A while back, I started a thread about Inspiration from Art, but, just recently, I’ve been inspired by photographs.

Online resources for photos are many and most are free to use. I’m currently reading  A Biography of Loneliness by Fay Bound Alberti. I usually look on the back flap to see who designed the cover and was surprised to find that there was no credit given other than Photo by Sweet Ice Cream on Unsplash—which is photo site. https://unsplash.com/

Presumably, someone at the Oxford University Press design department found the photo and added the title and author’s name. It’s an evocative image.

Richard Power’s novel Three Farmers on Their Way to a Dance was inspired by a photo taken by the renowned August Sander.

My friend Mish lives in Wyoming and is a skilful photographer, artist and maker. She buys old photographs at garage sales and repurposes them into collages, which she sells at art and craft markets.

We all take photographs in our mind, memories of happy and sad times. But our memory is rebuilt each time we access it. The plasticity of our memories fascinates me, but it can lead to autoplagiarism, as Oliver Sacks explains:

https://www.brainpickings.org/oliver-sacks-on-

I’ve confirmed that recently by re-reading some of my old novellas and the first two Cornish Detective novels. Finding the same phrases and even whole sentences in different stories makes me feel like a cheating robot! What worries me about unintentionally cribbing from myself is that it makes my characters sound the same and that they’re all mini-mes! A couple of them even look alike, as I based their appearance on an uncle of mine.

Had I used found images, I could have avoided this trap.

Do any of you get inspired by old photographs?

Jim Croce https://en.wikipedia.org/wiki/Jim_Croce

Write Angry!

I recently wrote a chapter of my sixth Cornish Detective novel Kissing & Killing, in which my protagonist is swept away by a rip current while swimming in the sea trying to improve his stamina as he recuperates from being stabbed and losing a lot of blood.

He’s just returned to work, so is anxious to reassert his image as a commander and to take charge of his own life again after being dependent on others while hospitalised.
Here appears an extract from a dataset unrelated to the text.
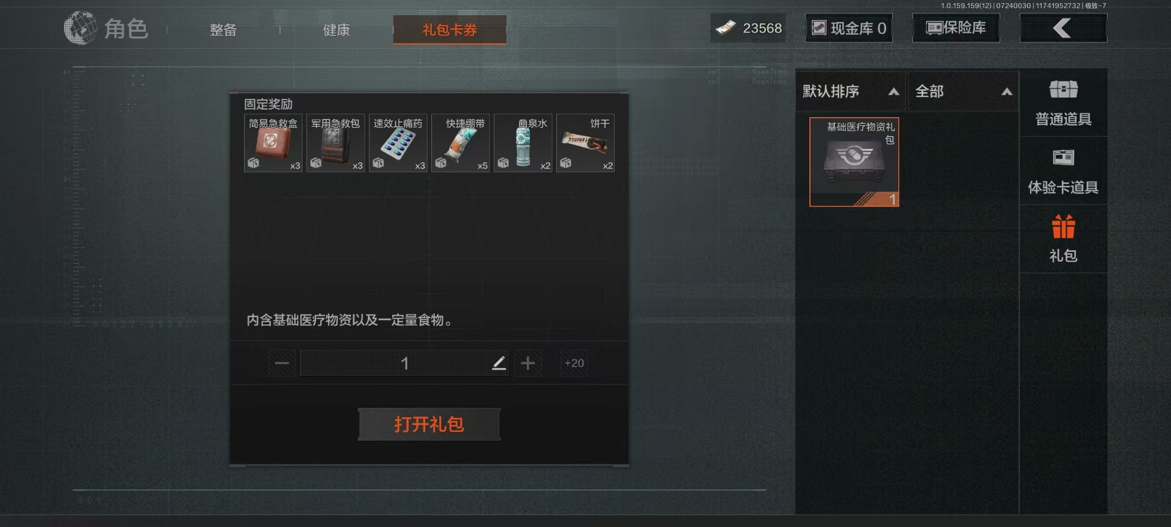The image size is (1171, 527).
Task: Expand the 默认排序 sort dropdown
Action: tap(851, 91)

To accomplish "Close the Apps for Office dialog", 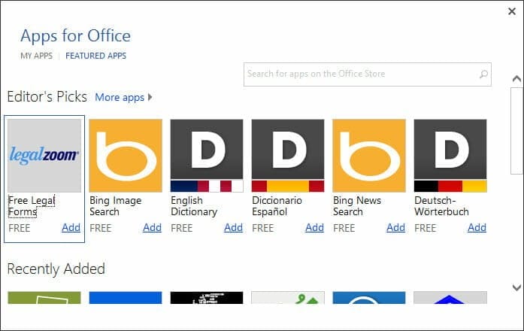I will 512,11.

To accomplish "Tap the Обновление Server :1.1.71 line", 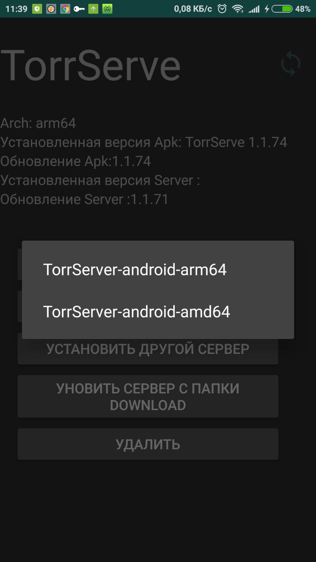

Although Neil Kettle is a powerful wild swimmer, I’ve set him up for being dominated by the ocean, by having him acknowledge that “the sea is unopposably mighty” in the five preceding stories.

This fits with writing advice to place your main character in peril, not once but twice, just as it looks like they’ve survived. Having humility forced on him will be part of one of the themes of the story—loyalty to friends over principles and the rule of law—who do you trust with your life?

Writing this chapter was slightly disturbing to me, as I experienced such an incident when I lived in Portsmouth. Out for the day with my girlfriend and fellow college students on Eastney beach, I went for a swim alone. Fifty yards out in a flat sea, I was suddenly picked up by an invisible hand and moved at some speed westwards. I remembered advice not to panic when in a rip current, but to try swimming at 90 degrees to it to break free. I tried, but it didn’t work. I relaxed, watching the beach pass by. Thankfully, the current stayed parallel to the land, not carting me out into the Solent. As Southsea pier appeared, it released me. My muscles worked again! I swam to shore, then walked half-a-mile back to my friends…no one had missed me!

Being so powerless helped to inform my writing. I wrote humble.

I’ve written fight scenes while remembering angry thoughts I had when defending myself in muggings. I shed a few tears writing sad scenes summoning how I felt when a relationship ended. Writing funny is tough, but recalling amusing situations helps.

I gave up alcohol in 1996, but after being an alcoholic for twenty-seven years, I remember enough to write drunk.

How do you use memories to pen something that rings true?